Even if you do have to load twenty different things from a database, doing it this way forces it to be twenty different DB trips; are you sure multiple properties can't be fetched in a single call? That would likely be much better, performance-wise.
"Correct" is often in the eye of the beholder. It also depends how far or how brilliant you want your design to be. I'd never go for the design you describe, it'll become a maintenance nightmare to have the CRUD actions on the POCOs.
Your main issue is the absense of separations of concerns. I.e., The data-object is also responsible for storing and retrieving (actions that need to be defined only once in the whole system). As a result, you end up with duplicated, bloated and unmaintainable code that may quickly become real slow (try a LINQ query with a join on the gettor).
A common scenario with databases is to use small entity classes that only contain the properties, nothing more. A DAO layer takes care of retrieving and filling these POCOs with data from the database and defined the CRUD actions only ones (through some generics). I'd suggest NHibernate for the ORM mapping. The basic principle explained here works with other ORM mappers too and is explained here.
The reasons, esp. nr 1, should be a main candidate for refactoring this into something more maintainable. Duplicated code and logic, when encountered, should be reconsidered strongly. If the gettor above is really getting the database data (I hope I misunderstand that), get rid of it as quickly as you can.
Overly simplified example of separations of concerns:
class Data
{
public string Prop1 {get; set;}
public string Prop2 {get; set;}
}
class Dao<T>
{
SaveEntity<T>(T data)
{
// use reflection for saving your properies (this is what any ORM does for you)
}
IList<T> GetAll<T>()
{
// use reflection to retrieve all data of this type (again, ORM does this for you)
}
}
// usage:
Dao<Data> myDao = new Dao<Data>();
List<Data> allData = myDao.GetAll();
// modify, query etc using Dao, lazy evaluation and caching is done by the ORM for performance
// but more importantly, this design keeps your code clean, readable and maintainable.
EDIT:
One question you should ask your co-worker: what happens if you have many Data (rows in database), or when a property is a result of a joined query (foreign key table).

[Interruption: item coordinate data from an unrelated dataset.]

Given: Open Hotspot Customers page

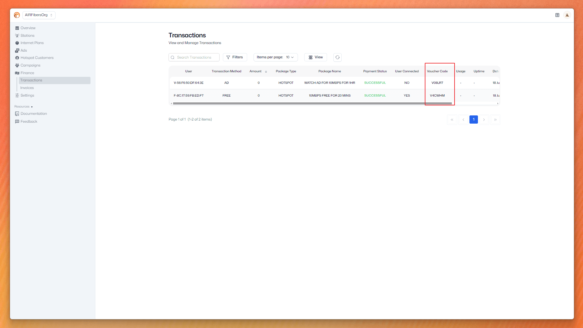Looking at the screenshot, I should (37, 58).
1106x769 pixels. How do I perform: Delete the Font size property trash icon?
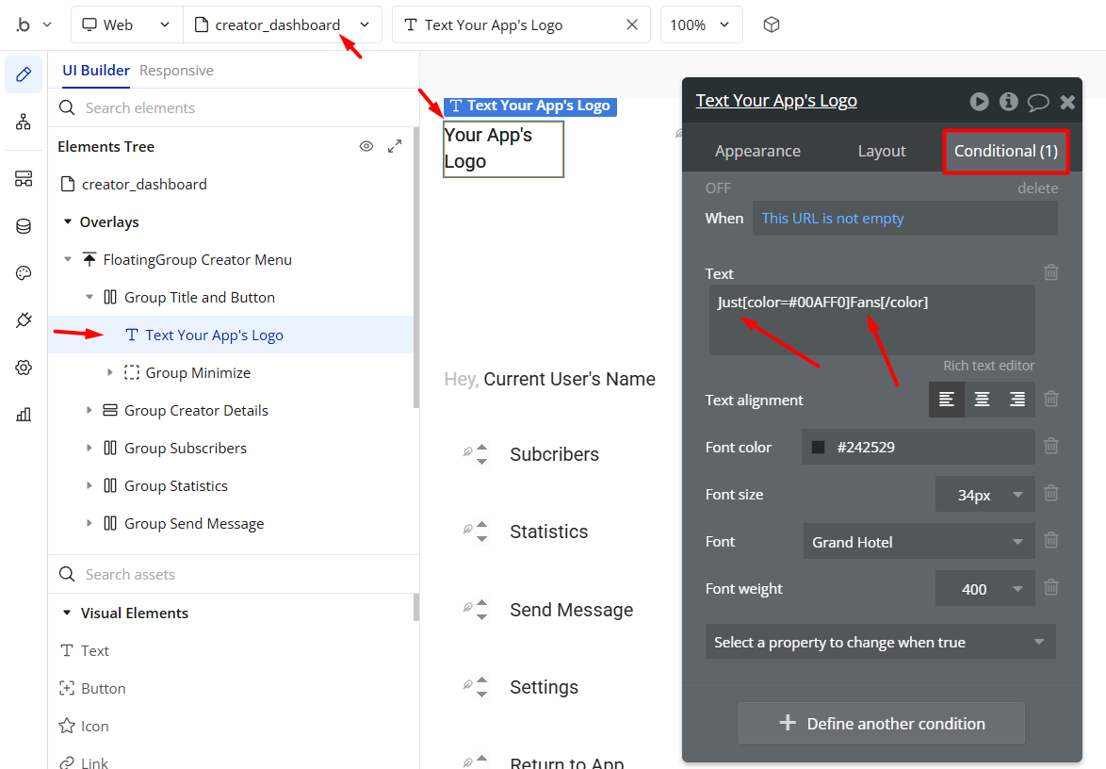pyautogui.click(x=1051, y=494)
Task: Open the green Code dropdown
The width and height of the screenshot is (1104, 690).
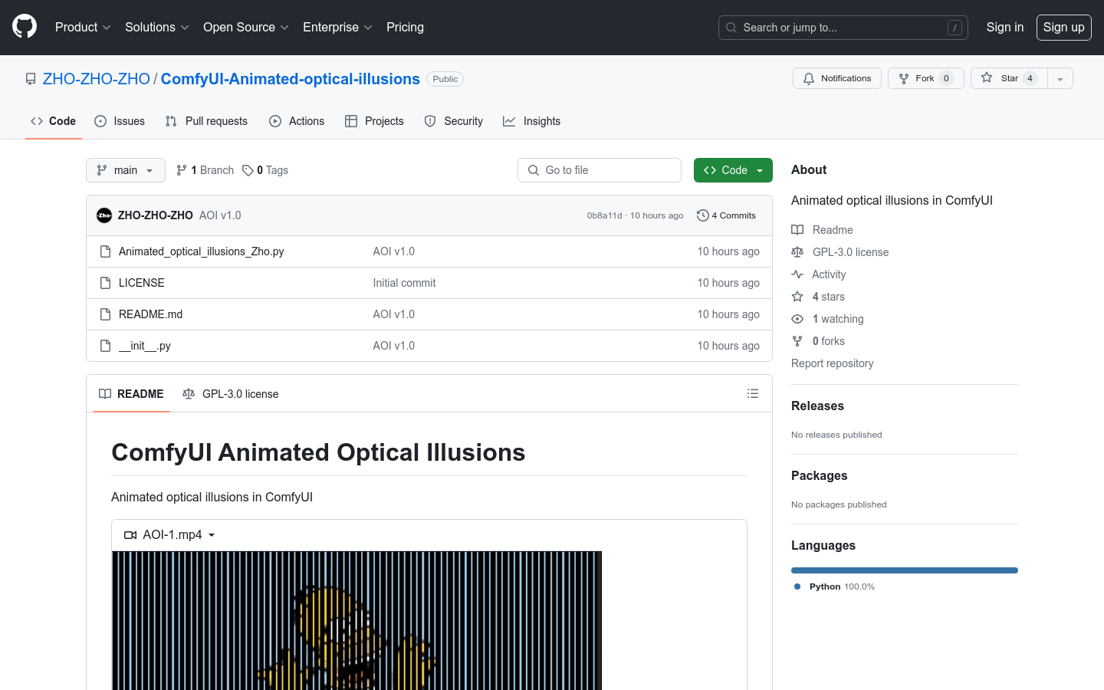Action: pyautogui.click(x=732, y=170)
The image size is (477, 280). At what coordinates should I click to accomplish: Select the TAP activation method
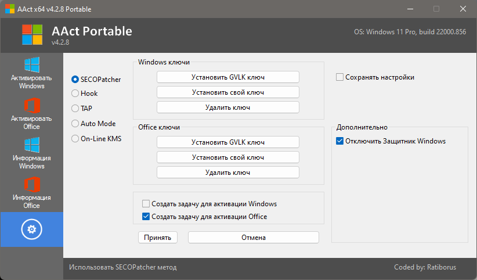75,108
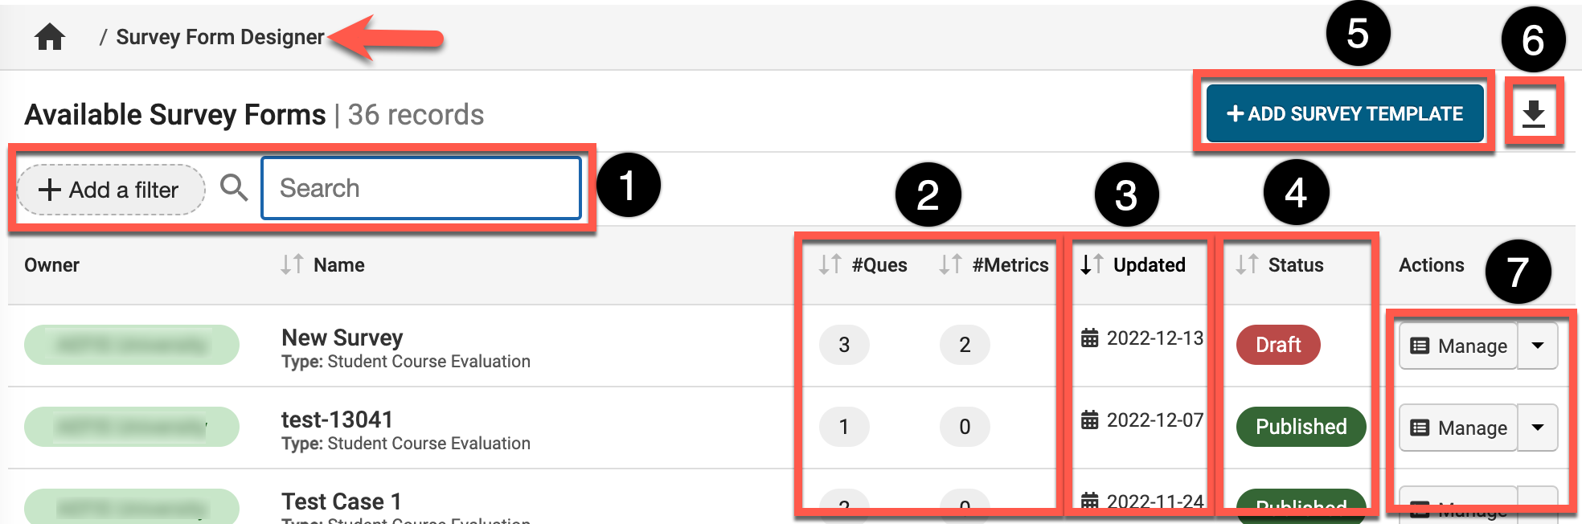Sort by Status column arrows icon
Image resolution: width=1582 pixels, height=524 pixels.
[1247, 264]
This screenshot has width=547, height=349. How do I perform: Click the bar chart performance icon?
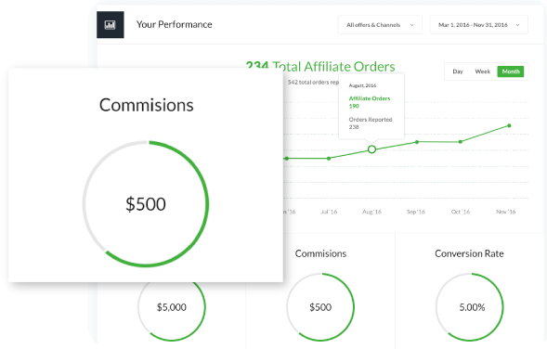[x=111, y=25]
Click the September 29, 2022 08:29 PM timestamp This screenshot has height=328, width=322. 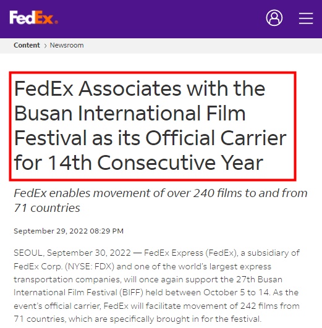coord(69,231)
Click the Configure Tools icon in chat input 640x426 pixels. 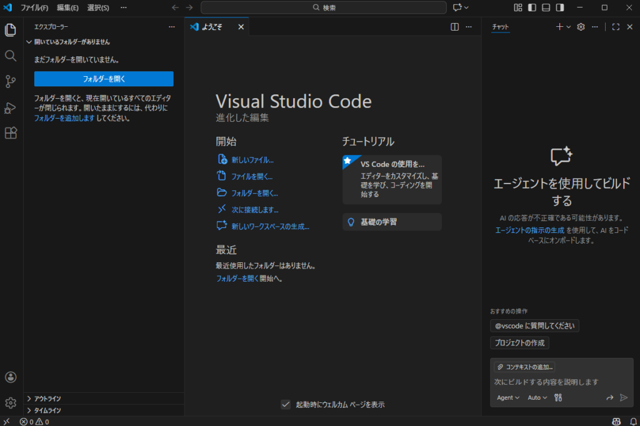[558, 397]
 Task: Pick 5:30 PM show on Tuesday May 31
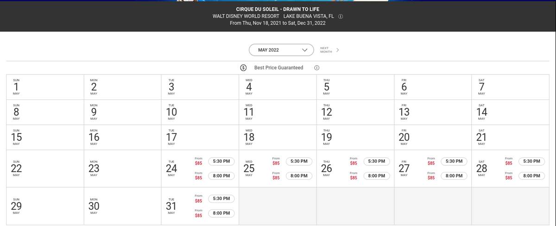click(x=221, y=199)
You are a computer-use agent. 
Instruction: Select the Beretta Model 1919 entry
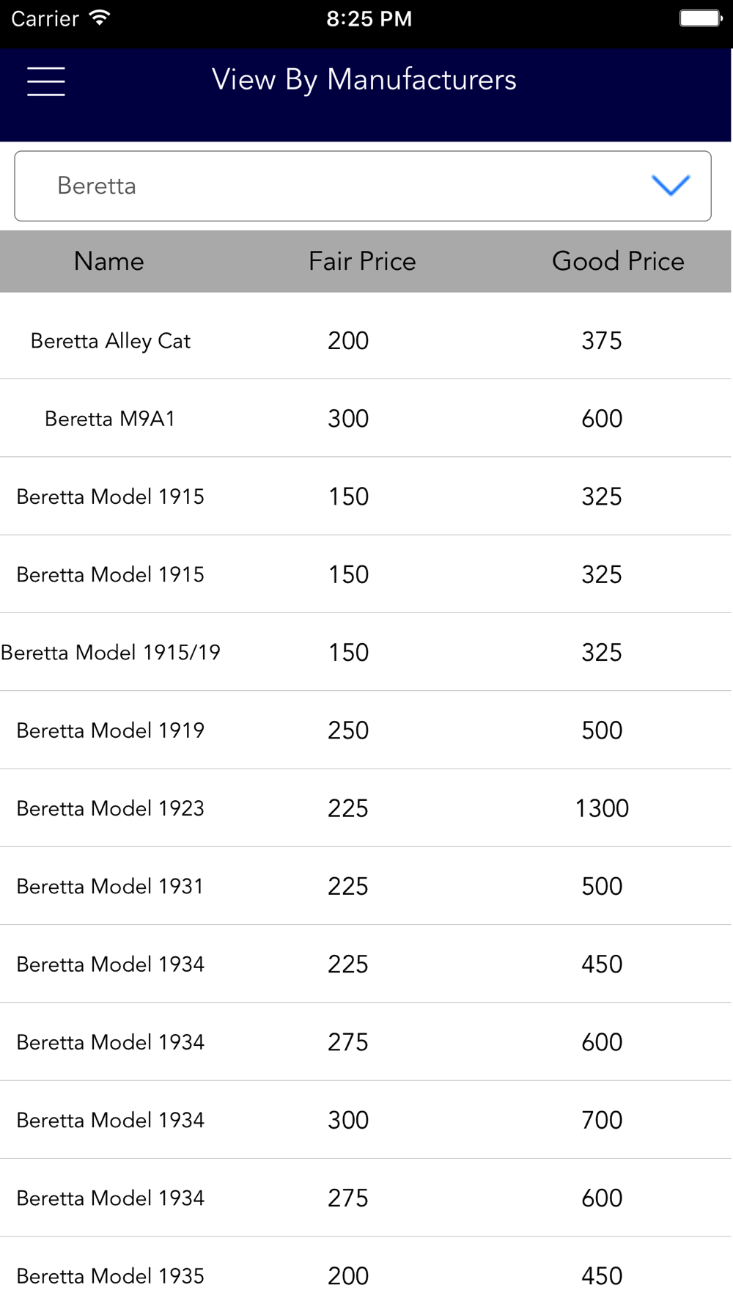click(111, 730)
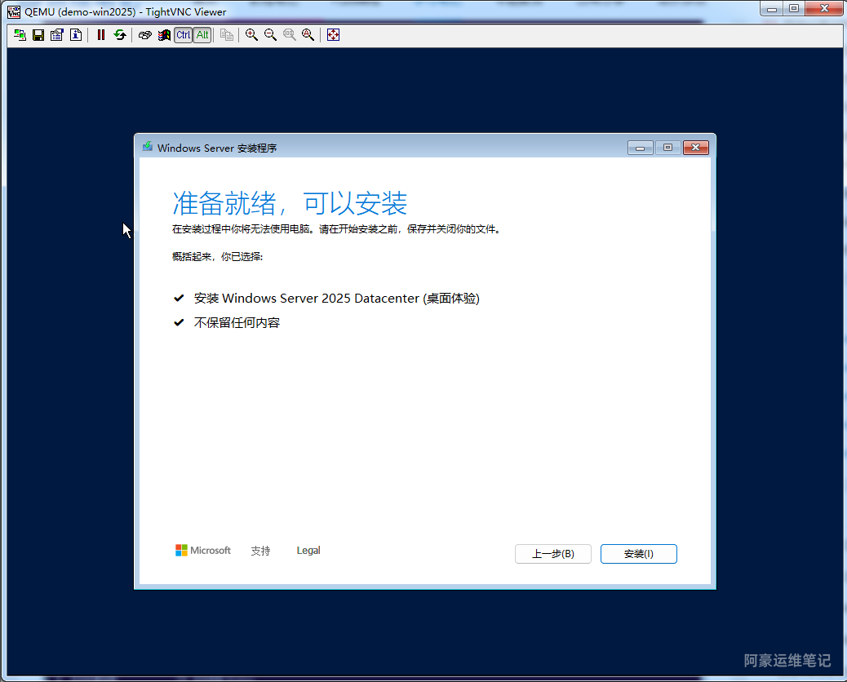Zoom in with the plus magnifier
The height and width of the screenshot is (682, 847).
coord(251,35)
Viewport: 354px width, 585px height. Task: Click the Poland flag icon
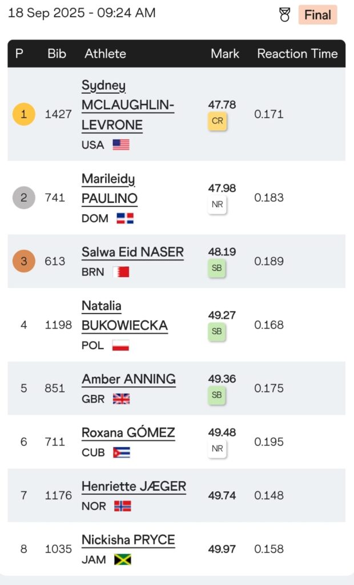click(x=120, y=345)
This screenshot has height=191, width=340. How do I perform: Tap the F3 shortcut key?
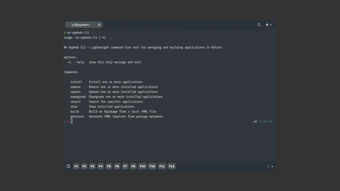pos(92,166)
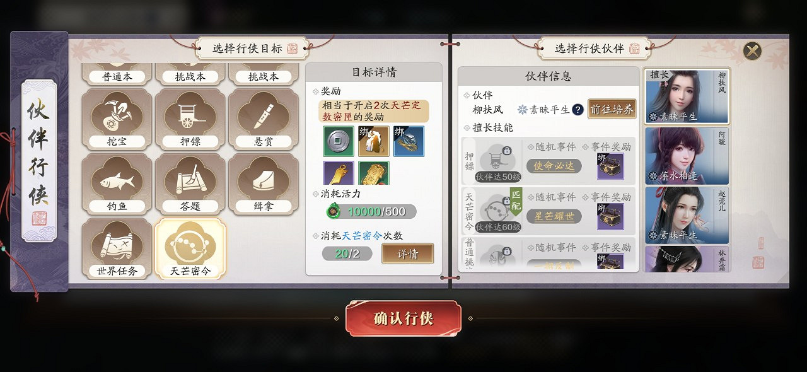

Have a look at Fluent NHibernate if you want a smooth transition from one situation (unmaintainable) to another (maintainable) that's easy enough to understand by anybody.
If I were you I would write a serialize / deserialize function, then provide properties as lightweight wrappers around the in-memory results.
Take a look at the ISerialization interface: http://msdn.microsoft.com/en-us/library/system.runtime.serialization.iserializable.aspx
This would be very hard to work with,
If you set the Prop1, and then get Prop1, you could end up with different results
eg:
//set Prop1 to "abc"
d.Prop1 = "abc";
//if the data source holds "xyz" for Prop1
string myString = d.Prop1;
//myString will equal "xyz"
reading the code without the comment you would expect mystring to equal "abc" not "xyz", this could be confusing.
This would make working with the properties very difficult and require a save every time you change a property for it to work.
As well as agreeing with what everyone else has said on this example, what happens if there are other fields in the Data class? i.e. Prop2, Prop3 etc, do they all go back to the database, each time they are accessed in order to "return the value stored in the database via a query". 10 properties would equal 10 database hits. Setting 10 properties, 10 writes to the database. That's not going to scale.
In my opinion, that's an awful design. Using a property getter to do some "magic" stuff makes the system awkward to maintain. If I would join your team, how should I know that magic behind those properties?
Create a separate method that is called as it behaves.